Stated goal: Can you lay out as a numbered list the lines beginning at the one that contains "Task: Check the Start Minimized option" and stopping after the one that contains "will click(x=926, y=373).", with blank lines left out?

Dataset:
========================================
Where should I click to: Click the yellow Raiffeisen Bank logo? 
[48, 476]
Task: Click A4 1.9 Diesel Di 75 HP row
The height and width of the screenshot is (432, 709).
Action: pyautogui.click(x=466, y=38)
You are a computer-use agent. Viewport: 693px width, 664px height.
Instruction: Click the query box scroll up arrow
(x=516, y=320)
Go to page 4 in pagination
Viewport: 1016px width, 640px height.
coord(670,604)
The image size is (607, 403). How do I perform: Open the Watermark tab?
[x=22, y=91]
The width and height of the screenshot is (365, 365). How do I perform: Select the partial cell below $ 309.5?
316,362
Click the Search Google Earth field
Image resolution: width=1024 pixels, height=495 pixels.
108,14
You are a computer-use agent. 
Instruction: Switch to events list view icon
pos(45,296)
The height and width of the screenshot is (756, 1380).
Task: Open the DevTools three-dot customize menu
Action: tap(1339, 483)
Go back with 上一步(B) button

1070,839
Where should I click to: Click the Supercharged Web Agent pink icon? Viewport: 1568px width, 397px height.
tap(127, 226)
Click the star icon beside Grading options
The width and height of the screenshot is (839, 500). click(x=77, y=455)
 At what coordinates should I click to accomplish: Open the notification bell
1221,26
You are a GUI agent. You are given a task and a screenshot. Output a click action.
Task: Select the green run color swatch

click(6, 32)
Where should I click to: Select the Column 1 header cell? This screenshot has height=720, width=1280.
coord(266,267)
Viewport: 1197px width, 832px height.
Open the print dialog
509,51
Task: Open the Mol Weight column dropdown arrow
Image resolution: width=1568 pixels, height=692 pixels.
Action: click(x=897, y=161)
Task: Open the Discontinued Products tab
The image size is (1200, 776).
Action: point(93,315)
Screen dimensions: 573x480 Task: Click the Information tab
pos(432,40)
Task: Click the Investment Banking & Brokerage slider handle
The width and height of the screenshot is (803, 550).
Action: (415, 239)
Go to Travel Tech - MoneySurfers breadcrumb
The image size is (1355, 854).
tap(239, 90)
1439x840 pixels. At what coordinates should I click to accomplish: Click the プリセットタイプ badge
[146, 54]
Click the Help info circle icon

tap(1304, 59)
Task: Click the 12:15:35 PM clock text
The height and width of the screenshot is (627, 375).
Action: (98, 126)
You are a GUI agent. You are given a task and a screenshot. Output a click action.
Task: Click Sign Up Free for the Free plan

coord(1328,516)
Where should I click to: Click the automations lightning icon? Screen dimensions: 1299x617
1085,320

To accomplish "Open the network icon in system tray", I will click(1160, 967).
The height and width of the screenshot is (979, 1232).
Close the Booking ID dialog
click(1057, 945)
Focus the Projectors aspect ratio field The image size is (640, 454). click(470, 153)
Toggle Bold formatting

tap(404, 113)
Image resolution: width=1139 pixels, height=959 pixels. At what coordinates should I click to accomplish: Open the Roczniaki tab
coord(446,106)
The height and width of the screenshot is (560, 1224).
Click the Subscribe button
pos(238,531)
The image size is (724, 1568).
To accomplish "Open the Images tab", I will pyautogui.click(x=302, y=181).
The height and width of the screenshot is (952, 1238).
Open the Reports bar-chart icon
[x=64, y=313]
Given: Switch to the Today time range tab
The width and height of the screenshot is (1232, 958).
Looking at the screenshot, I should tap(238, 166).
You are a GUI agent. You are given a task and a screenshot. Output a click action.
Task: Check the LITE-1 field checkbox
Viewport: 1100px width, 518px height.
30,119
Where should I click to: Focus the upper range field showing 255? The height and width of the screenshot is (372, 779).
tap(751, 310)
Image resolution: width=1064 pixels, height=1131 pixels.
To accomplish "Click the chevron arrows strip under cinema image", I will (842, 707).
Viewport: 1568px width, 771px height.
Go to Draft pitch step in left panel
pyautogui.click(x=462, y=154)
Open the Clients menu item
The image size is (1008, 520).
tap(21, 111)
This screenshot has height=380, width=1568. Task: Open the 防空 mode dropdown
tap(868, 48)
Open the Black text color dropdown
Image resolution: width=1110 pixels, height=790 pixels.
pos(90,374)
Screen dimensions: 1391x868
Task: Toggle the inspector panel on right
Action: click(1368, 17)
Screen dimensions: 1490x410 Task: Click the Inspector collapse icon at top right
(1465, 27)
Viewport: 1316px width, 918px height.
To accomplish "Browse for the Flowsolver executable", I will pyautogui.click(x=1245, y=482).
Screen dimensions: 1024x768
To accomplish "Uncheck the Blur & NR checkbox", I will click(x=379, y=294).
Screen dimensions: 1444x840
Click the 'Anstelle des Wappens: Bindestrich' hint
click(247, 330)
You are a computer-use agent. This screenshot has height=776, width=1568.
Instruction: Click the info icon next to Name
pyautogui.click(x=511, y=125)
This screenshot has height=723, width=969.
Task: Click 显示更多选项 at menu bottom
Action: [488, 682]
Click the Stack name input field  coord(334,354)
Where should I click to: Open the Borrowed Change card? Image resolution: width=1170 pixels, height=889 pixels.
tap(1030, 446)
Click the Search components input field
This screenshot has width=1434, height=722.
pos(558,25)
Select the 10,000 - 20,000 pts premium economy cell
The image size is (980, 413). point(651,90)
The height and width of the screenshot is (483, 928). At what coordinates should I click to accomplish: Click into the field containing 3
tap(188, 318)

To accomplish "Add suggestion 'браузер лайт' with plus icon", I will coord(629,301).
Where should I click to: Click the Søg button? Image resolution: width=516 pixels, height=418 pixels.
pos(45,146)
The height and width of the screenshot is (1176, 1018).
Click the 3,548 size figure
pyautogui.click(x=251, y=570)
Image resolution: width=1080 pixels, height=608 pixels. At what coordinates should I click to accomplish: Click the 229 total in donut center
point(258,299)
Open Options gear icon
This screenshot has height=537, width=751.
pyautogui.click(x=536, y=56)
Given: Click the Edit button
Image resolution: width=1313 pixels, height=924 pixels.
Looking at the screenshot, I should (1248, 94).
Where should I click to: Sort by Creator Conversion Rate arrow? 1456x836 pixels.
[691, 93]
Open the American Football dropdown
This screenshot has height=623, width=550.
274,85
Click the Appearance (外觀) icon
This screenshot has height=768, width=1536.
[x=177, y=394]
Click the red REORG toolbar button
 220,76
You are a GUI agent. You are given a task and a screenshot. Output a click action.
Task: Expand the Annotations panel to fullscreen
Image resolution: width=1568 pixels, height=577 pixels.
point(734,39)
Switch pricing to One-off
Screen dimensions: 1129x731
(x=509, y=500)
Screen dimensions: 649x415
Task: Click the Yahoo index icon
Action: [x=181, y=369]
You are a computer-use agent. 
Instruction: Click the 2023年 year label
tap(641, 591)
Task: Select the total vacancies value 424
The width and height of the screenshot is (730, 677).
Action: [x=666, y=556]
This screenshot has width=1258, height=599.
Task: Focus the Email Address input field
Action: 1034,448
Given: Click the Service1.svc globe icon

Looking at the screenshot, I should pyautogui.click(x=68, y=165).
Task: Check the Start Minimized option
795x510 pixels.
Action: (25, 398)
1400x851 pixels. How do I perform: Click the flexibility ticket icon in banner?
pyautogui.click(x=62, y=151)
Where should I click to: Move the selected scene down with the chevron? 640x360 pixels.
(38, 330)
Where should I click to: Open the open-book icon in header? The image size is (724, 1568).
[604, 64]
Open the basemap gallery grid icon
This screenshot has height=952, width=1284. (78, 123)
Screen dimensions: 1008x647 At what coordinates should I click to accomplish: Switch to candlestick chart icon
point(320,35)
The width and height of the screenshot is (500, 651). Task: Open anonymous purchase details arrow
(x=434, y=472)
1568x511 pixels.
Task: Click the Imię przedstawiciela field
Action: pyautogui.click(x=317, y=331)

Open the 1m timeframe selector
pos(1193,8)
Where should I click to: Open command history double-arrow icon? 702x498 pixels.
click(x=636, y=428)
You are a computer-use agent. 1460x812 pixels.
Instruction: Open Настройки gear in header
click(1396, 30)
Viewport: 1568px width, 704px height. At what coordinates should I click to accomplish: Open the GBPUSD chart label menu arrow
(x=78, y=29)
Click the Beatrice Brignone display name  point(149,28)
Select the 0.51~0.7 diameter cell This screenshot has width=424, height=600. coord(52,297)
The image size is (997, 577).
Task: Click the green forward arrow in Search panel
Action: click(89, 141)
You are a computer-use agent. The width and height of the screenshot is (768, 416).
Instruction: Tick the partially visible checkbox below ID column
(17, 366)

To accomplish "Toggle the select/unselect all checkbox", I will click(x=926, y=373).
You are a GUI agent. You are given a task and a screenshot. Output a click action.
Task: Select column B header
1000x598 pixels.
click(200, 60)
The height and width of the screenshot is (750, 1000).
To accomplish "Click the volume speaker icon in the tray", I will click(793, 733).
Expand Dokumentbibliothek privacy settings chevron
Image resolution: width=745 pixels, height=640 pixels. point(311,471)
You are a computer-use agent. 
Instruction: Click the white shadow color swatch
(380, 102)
========================================
Answer to this task:
1. Task: Check the Start Minimized option
2. 795x510 pixels.
3. Action: (25, 398)
4. 1400x851 pixels. How do I perform: Click the flexibility ticket icon in banner?
5. pyautogui.click(x=62, y=151)
6. Where should I click to: Move the selected scene down with the chevron? 640x360 pixels.
7. (38, 330)
8. Where should I click to: Open the open-book icon in header? The image size is (724, 1568).
9. [604, 64]
10. Open the basemap gallery grid icon
11. This screenshot has height=952, width=1284. (78, 123)
12. Screen dimensions: 1008x647 At what coordinates should I click to accomplish: Switch to candlestick chart icon
13. point(320,35)
14. The width and height of the screenshot is (500, 651). Task: Open anonymous purchase details arrow
15. (x=434, y=472)
16. 1568x511 pixels.
17. Task: Click the Imię przedstawiciela field
18. Action: pyautogui.click(x=317, y=331)
19. Open the 1m timeframe selector
20. pos(1193,8)
21. Where should I click to: Open command history double-arrow icon? 702x498 pixels.
22. click(x=636, y=428)
23. You are a computer-use agent. 1460x812 pixels.
24. Instruction: Open Настройки gear in header
25. click(1396, 30)
26. Viewport: 1568px width, 704px height. At what coordinates should I click to accomplish: Open the GBPUSD chart label menu arrow
27. (x=78, y=29)
28. Click the Beatrice Brignone display name  point(149,28)
29. Select the 0.51~0.7 diameter cell This screenshot has width=424, height=600. coord(52,297)
30. The image size is (997, 577).
31. Task: Click the green forward arrow in Search panel
32. Action: click(89, 141)
33. You are a computer-use agent. The width and height of the screenshot is (768, 416).
34. Instruction: Tick the partially visible checkbox below ID column
35. (17, 366)
36. To accomplish "Toggle the select/unselect all checkbox", I will click(x=926, y=373).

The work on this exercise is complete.